**WHAT TO WORK ON**: Copy every one of the rows below word for word, but leave the pictures out of your copy.

[start of SUPPLIED INFORMATION]

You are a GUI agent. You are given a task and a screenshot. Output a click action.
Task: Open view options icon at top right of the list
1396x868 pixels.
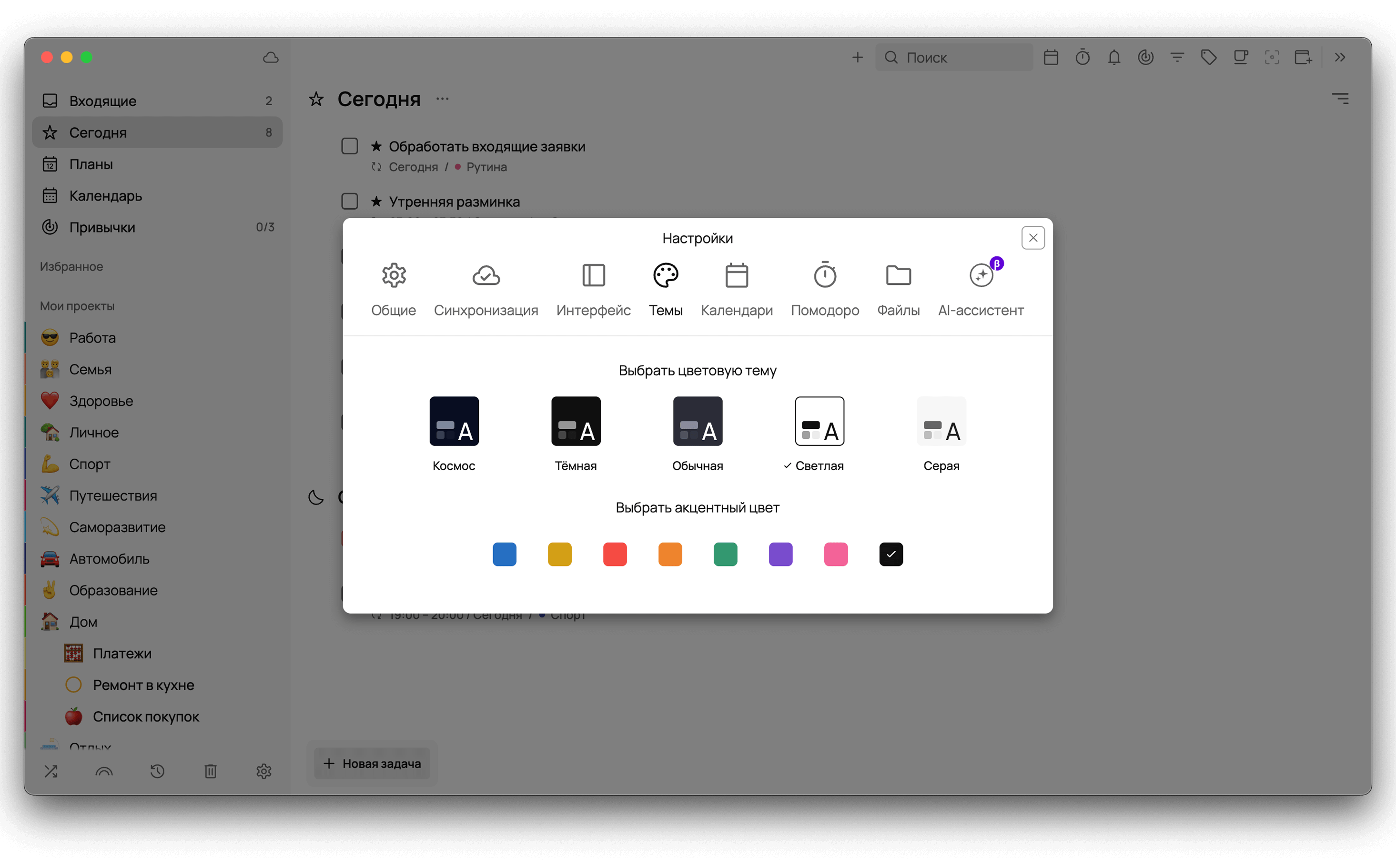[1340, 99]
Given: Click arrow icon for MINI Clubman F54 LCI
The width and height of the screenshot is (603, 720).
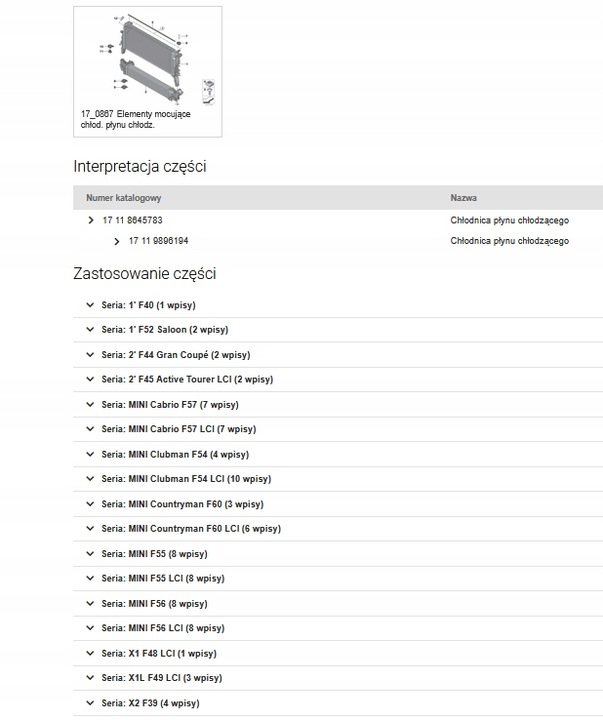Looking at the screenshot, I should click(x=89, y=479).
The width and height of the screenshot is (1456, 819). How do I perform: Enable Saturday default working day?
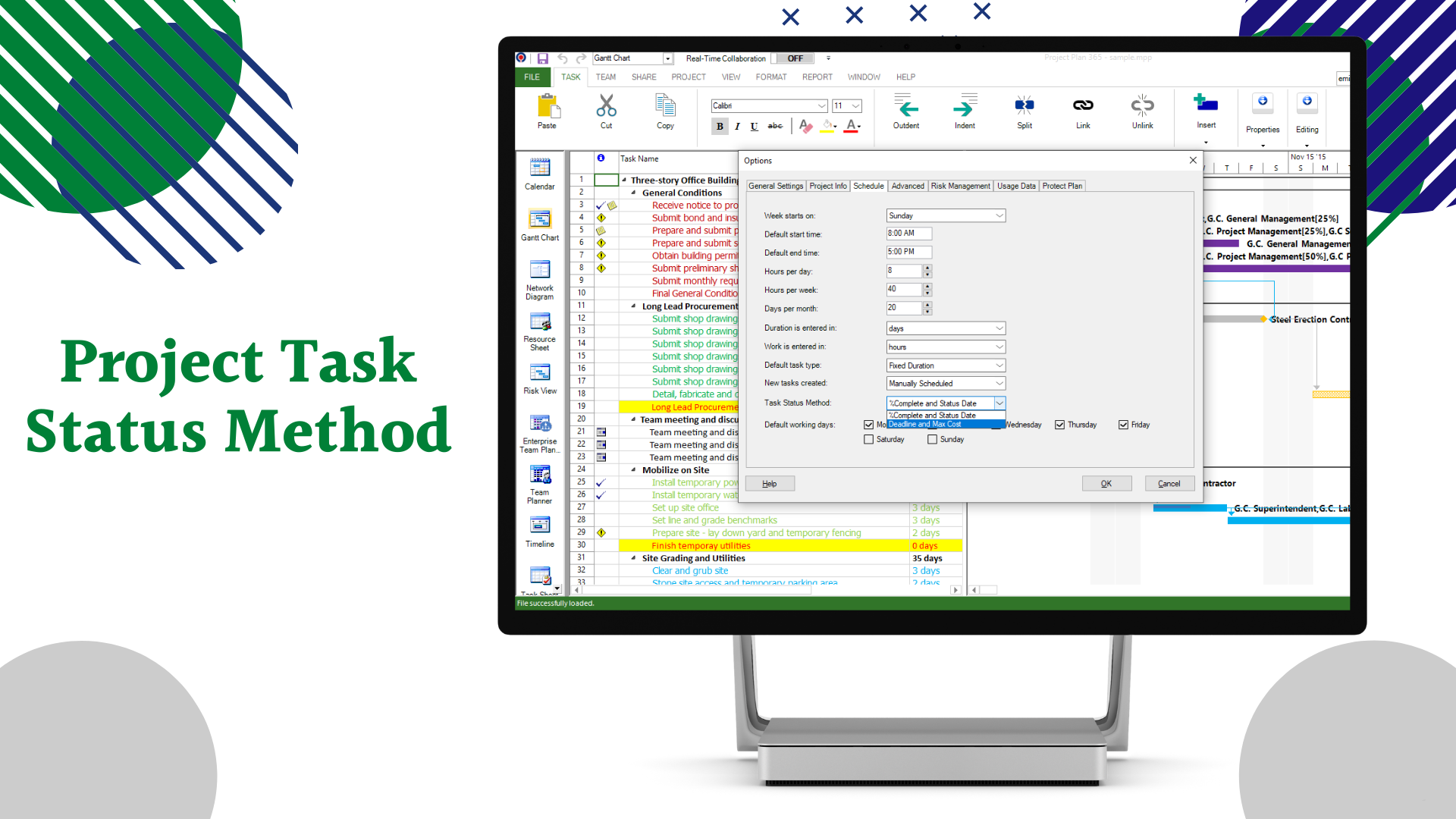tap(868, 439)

[end of SUPPLIED INFORMATION]

**CORRECT ANSWER**:
You are a GUI agent. You are given a task and a screenshot. Output a click action.
Task: Open view options icon at top right of the list
1396x868 pixels.
[1340, 99]
Given: Click arrow icon for MINI Clubman F54 LCI
The width and height of the screenshot is (603, 720).
Looking at the screenshot, I should click(x=89, y=479).
The width and height of the screenshot is (1456, 819). How do I perform: Enable Saturday default working day?
tap(868, 439)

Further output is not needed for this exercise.